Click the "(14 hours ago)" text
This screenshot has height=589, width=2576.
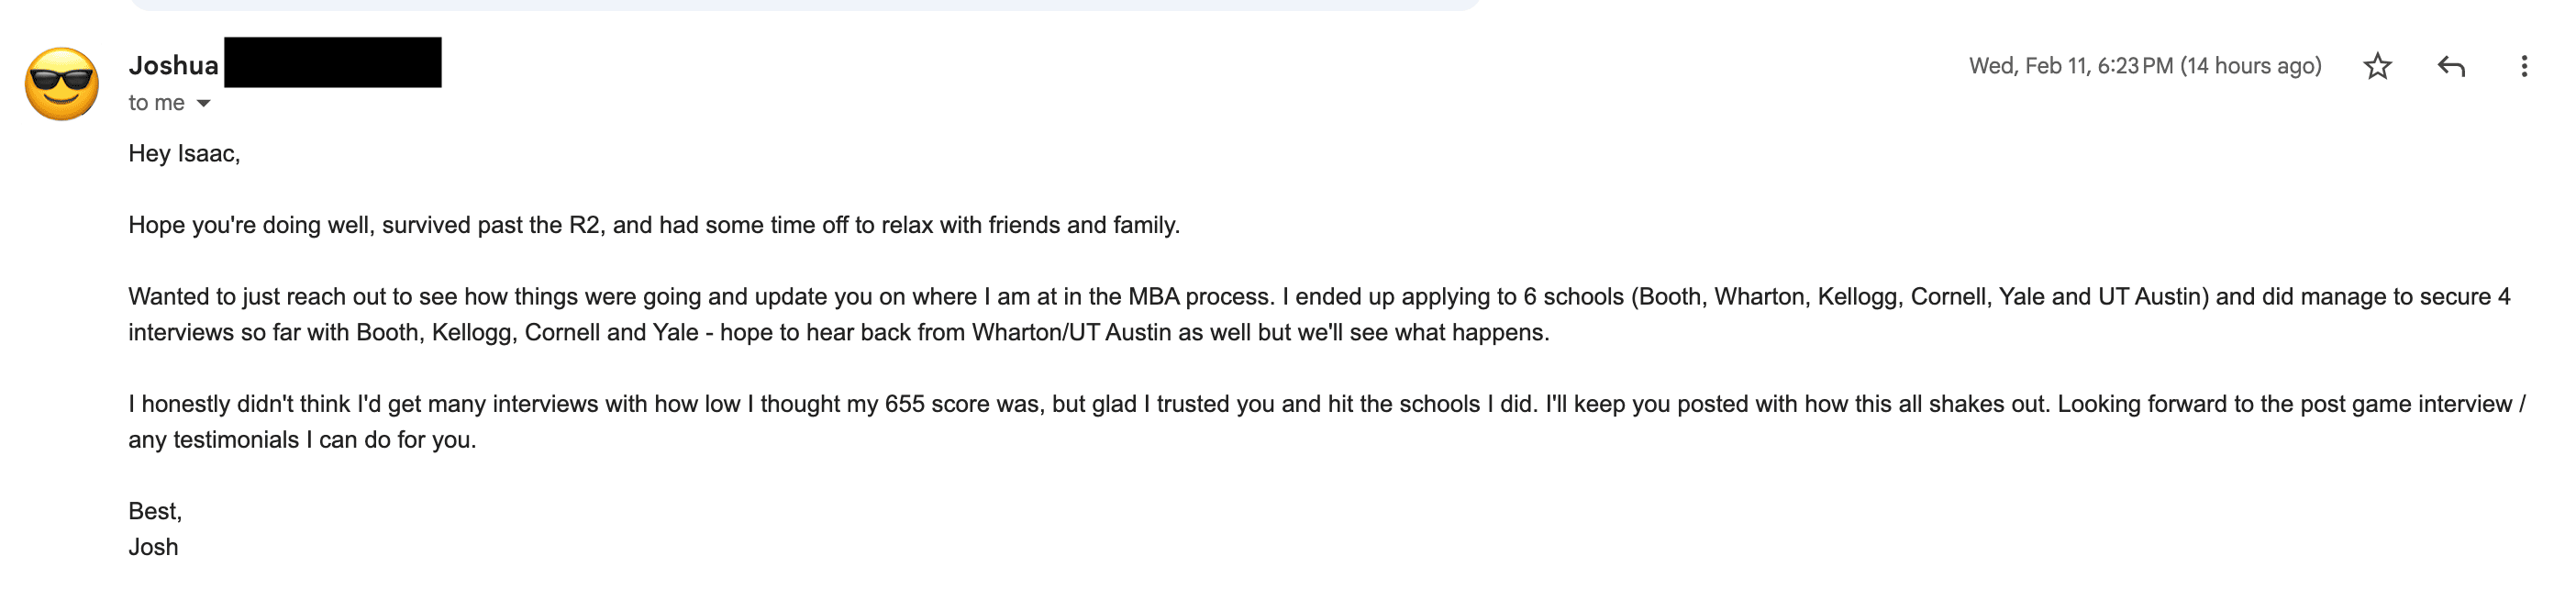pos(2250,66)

* * *

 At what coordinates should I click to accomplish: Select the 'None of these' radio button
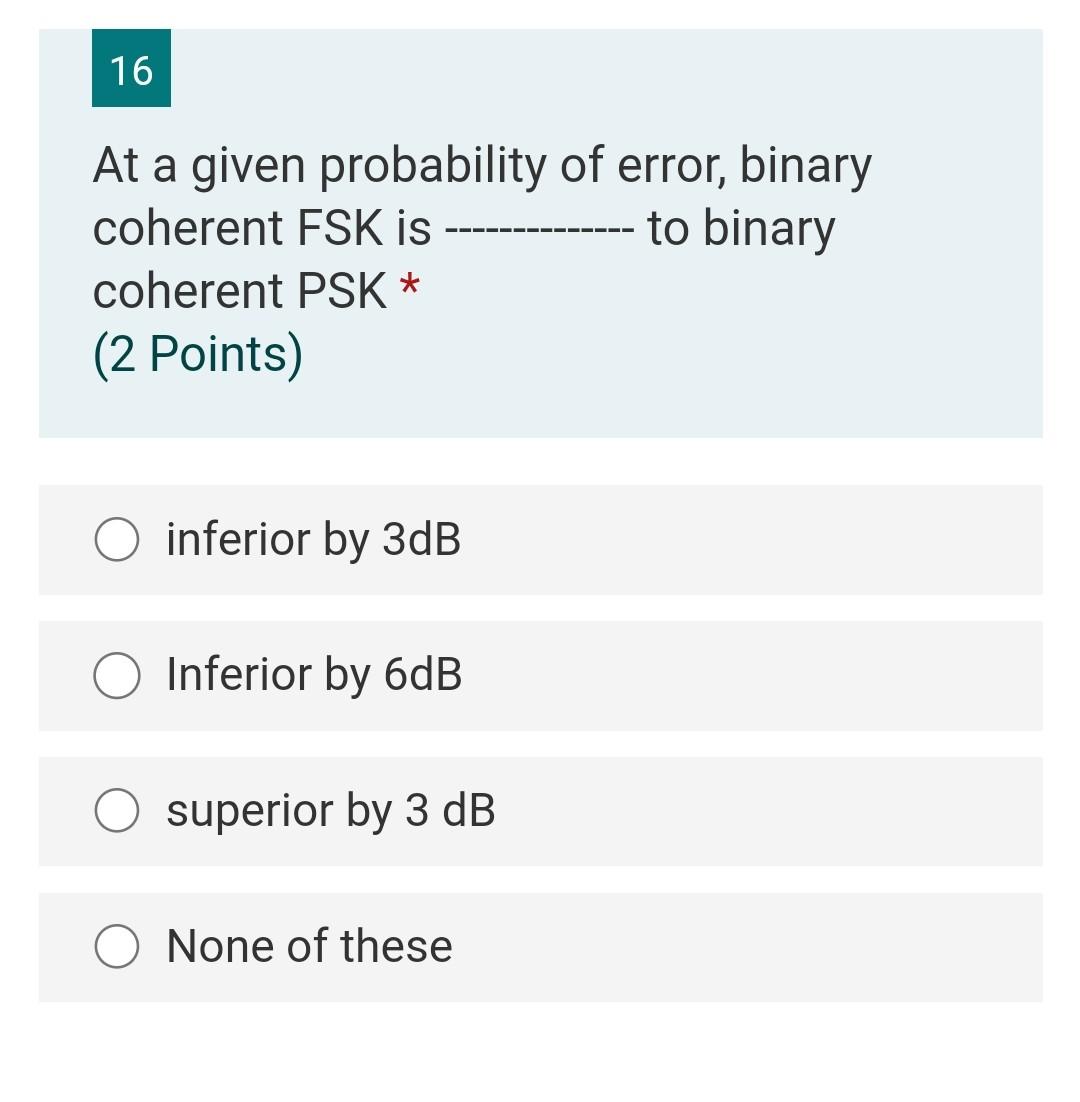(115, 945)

*Task description:*
Identify every row above that contains the string "button", matching case exactly, and copy each of those rows in full.

*The solution:*
 At what coordinates should I click to accomplish: Select the 'None of these' radio button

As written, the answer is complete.